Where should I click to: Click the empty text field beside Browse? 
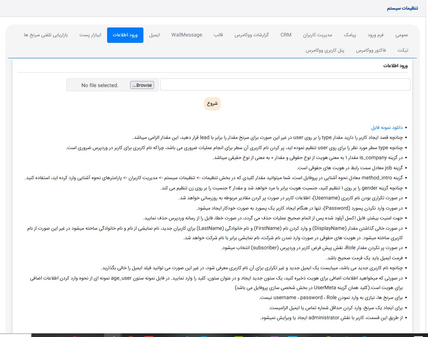pyautogui.click(x=285, y=85)
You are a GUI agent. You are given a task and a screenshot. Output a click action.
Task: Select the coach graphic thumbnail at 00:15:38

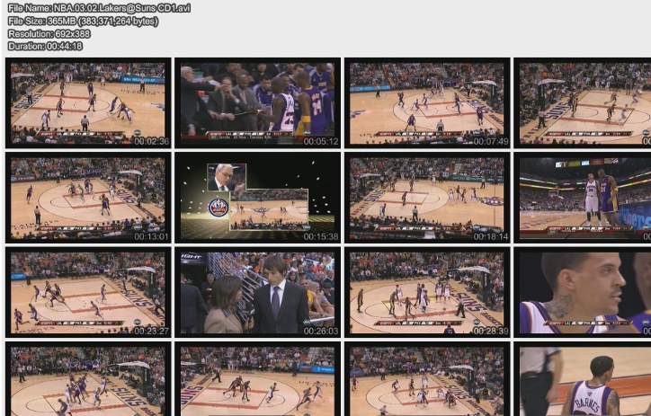[257, 199]
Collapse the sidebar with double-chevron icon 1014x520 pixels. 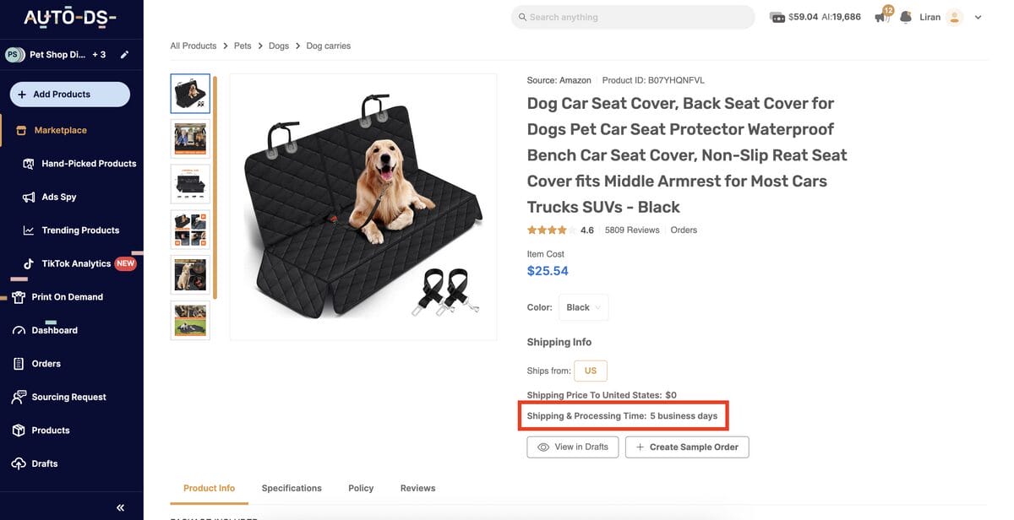[120, 507]

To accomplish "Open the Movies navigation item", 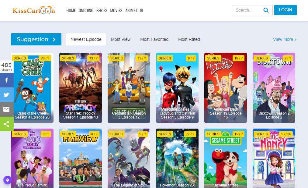I will 116,10.
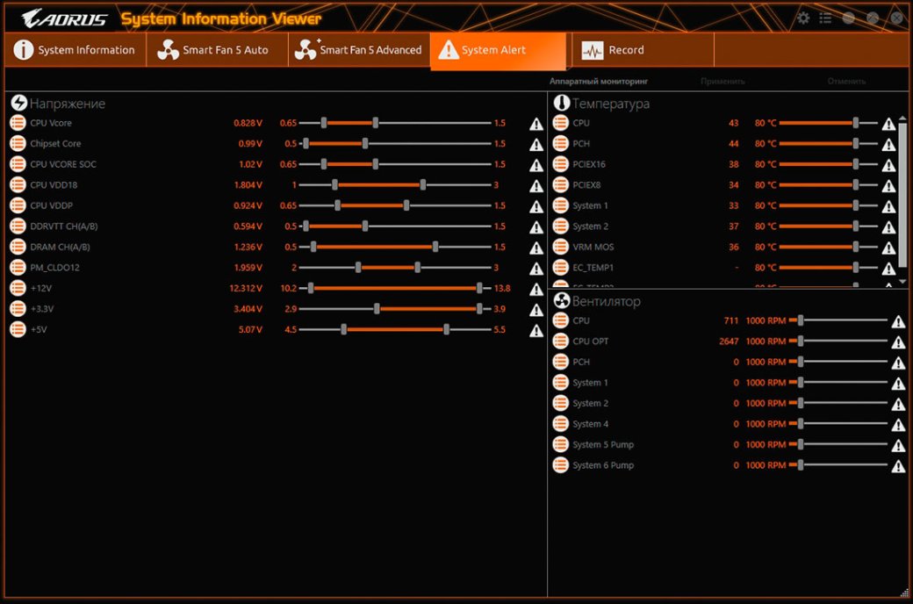Click the CPU VDD18 upper threshold slider handle

423,185
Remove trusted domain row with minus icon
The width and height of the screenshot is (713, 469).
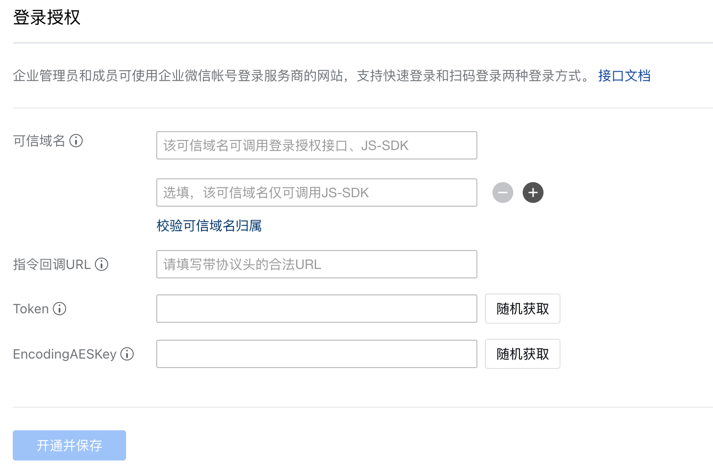coord(503,193)
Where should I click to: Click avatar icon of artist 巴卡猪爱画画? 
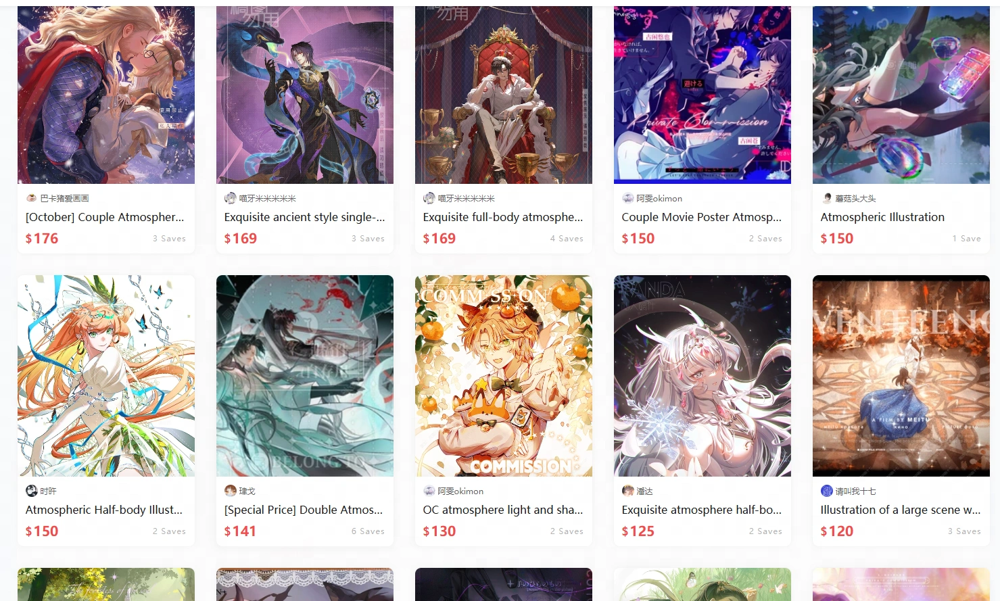click(31, 198)
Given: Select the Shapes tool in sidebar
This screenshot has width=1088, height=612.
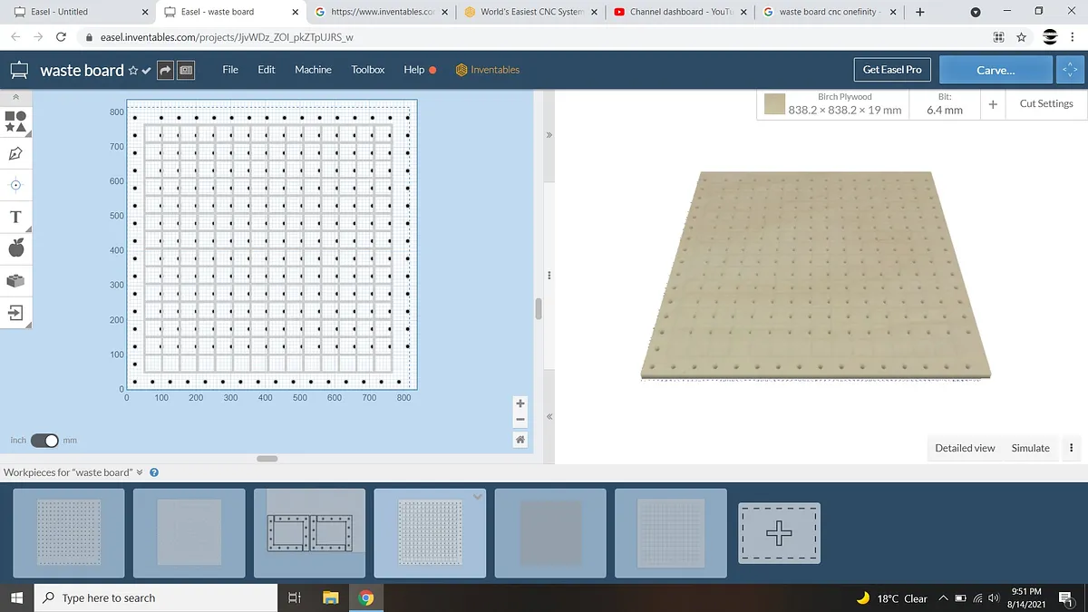Looking at the screenshot, I should click(15, 121).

- **Exercise directions**
Pictures stay out; reproduce exactly the lines from the one containing "Given: Select the Shapes tool in sidebar" through the end of the data.

- **Completed exercise**
Given: Select the Shapes tool in sidebar
This screenshot has width=1088, height=612.
Looking at the screenshot, I should click(15, 121).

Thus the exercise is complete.